Muito foda...Isso faz a gente pensar...Nem precisa de verde pra ficá chapado...

Duan Conrado Castro disse...

"O controle é normalmente administrado por escritórios em que os controladores são os empregadores e empregados. Os patrões já não desempenham uma função individual. Os chefes sádicos, os exploradores capitalistas, foram transformados em membros de uma burocracia, com quem os seus subordinados se encontram, como membros de outra burocracia. O sofrimento, a frustração, a impotência do indivíduo, derivam de um sistema funcionando com alta produtividade e eficiência, no qual ele aufere uma existência em nível melhor do que nunca."

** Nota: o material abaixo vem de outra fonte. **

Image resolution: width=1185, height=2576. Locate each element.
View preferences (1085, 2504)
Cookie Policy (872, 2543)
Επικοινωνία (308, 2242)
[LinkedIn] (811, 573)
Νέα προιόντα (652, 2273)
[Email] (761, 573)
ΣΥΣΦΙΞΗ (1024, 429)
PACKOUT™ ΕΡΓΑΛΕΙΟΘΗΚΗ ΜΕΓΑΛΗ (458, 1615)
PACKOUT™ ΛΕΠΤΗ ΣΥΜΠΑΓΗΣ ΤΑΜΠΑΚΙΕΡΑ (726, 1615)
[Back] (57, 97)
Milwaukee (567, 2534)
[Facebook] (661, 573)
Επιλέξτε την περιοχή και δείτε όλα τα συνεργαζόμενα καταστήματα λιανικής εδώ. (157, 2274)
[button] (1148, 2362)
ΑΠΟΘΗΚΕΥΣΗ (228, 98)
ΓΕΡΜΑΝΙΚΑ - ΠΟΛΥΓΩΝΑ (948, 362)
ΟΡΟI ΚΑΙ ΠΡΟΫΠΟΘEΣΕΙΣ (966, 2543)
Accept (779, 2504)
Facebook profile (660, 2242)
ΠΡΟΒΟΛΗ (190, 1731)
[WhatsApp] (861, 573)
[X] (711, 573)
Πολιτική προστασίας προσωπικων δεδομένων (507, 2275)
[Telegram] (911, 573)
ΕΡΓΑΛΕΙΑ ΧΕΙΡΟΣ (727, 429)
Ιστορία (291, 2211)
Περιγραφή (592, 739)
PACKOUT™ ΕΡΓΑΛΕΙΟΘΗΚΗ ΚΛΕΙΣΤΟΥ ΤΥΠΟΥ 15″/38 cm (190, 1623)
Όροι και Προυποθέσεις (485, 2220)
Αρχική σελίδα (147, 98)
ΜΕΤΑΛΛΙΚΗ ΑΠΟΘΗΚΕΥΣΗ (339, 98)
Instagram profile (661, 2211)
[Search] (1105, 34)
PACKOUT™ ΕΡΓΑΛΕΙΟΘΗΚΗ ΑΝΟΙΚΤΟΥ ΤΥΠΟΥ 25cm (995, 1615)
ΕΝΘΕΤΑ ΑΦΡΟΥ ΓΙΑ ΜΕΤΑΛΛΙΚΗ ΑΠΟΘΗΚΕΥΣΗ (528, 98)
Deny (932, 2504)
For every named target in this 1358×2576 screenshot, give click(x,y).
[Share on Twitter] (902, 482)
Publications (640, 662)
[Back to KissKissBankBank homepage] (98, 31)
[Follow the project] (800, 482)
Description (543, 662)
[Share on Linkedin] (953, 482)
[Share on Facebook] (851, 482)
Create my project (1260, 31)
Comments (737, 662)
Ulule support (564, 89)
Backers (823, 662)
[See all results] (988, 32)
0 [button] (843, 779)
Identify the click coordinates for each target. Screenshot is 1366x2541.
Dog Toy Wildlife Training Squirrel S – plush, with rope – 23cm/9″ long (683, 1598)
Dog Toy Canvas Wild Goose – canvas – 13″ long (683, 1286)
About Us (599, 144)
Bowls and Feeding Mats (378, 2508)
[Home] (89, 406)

"A maior parte dos clichês com que a Sociologia descreve o processo de desumanização, na cultura de massas da atualidade, é correta; mas parece inclinar-se na direção errada. O que é regressivo não é a mecanização e a padronização,mas a sua contenção; não a coordenação universal,mas o seu encobrimento sob liberdades, opções e individualidades espúrias. O elevado padrão de vida, no domínio das grandes companhias, é restritivo num sentido sociológico concreto: os bens e serviços que os indivíduos compram controlam suas necessidades e petrificam suas faculdades. Em troca dos artigos que enriquecem a vida deles, os indivíduos vendem não só seu trabalho, mas também seu tempo livre. A vida melhor é contrabalançada pelo controle total sobre a vida. As pessoas residem em concentrações habitacionais - e possuem automóveis particulares, com os quais já não podem escapar para um mundo diferente. Têm gigantescas geladeiras repletas de alimentos congelados. Têm dúzias de jornais e revistas que esposam os mesmos ideais. Dispõem de inúmeras opções e inúmeros inventos que são todos da mesma espécie, que as mantêm ocupadas e distraem sua atenção do verdadeiro problema - que é a consciência de que poderiam trabalhar menos e determinar suas próprias necessidades e satisfações.

(Herbert Marcuse. Eros e civilização, capítulo 4)

Duan Conrado Castro disse...

"A individualidade é, literalmente, no nome apenas, na representação específica de tipos (tais como sedutor, dona de casa, Ondina, macho, mulher de carrreira, jovem casal em dificuldades, etc.), assim como a concorrência tende a reduzir-se a variedades previamente combinadas na produção de gadgets, embalagens, sabores, aromas, cores, etc. Sob essa ilusória superfície,todo o mundo de trabalho e sua recreação se tornou um sistema de coisas animadas e inanimadas - todas igualmente sujeitas à administração. A existência humana neste mundo é mero recheio, matéria, material, substância, que não possui em si mesma o princípio de seu movimento. Esse estado de ossificação também afeta os instintos, suas inibições e modificações. Sua dinâmica original torna-se estática; as interações do ego, superego e id congelam-se em reações automáticas. A corporalização do superego é acompanhada da corporalização do ego, manifesta nos traços e gestos petrificados que se produzem nas ocasiões e horas apropriadas. A consciência, cada vez menos sobrecarregada de autonomia, tende a reduzir-se à tarefa de regular a coordenação do indivíduo com o todo.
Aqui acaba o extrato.